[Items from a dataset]
————

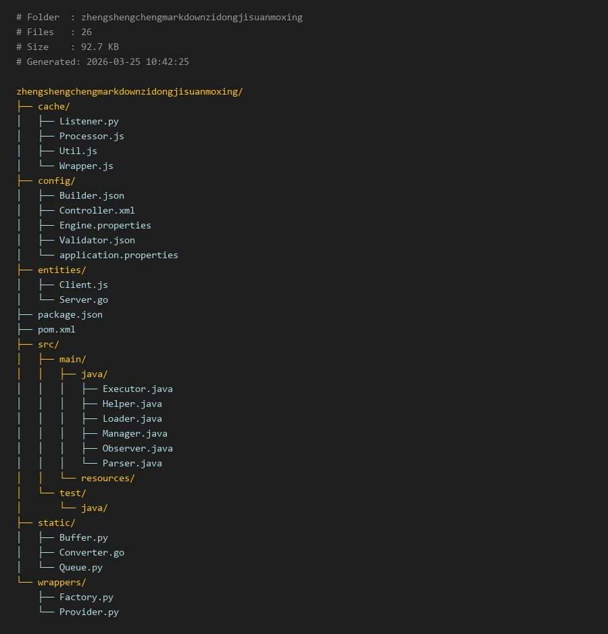Open Converter.go in the static folder
The width and height of the screenshot is (608, 634).
click(91, 552)
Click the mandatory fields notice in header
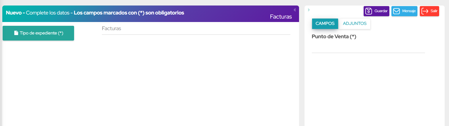Screen dimensions: 449x126 point(129,13)
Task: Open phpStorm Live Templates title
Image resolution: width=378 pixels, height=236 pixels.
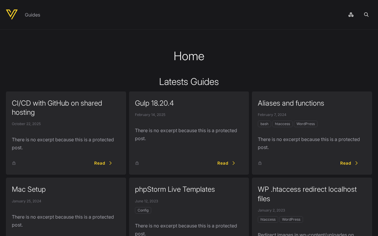Action: (175, 189)
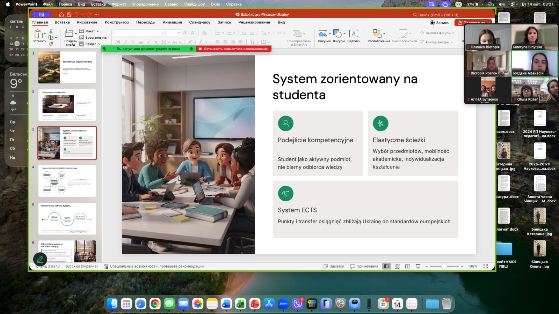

————

» WORK TO DO:
Can you convert the items above into a JSON list of strings, with one string per line, skipping blank lines and leaving out the pictures?

» RESULT OF THIS EXERCISE:
[
  "Open Converter.go in the static folder",
  "The width and height of the screenshot is (608, 634).",
  "click(91, 552)",
  "Click the mandatory fields notice in header",
  "Screen dimensions: 449x126 point(129,13)",
  "Task: Open phpStorm Live Templates title",
  "Image resolution: width=378 pixels, height=236 pixels.",
  "Action: (175, 189)"
]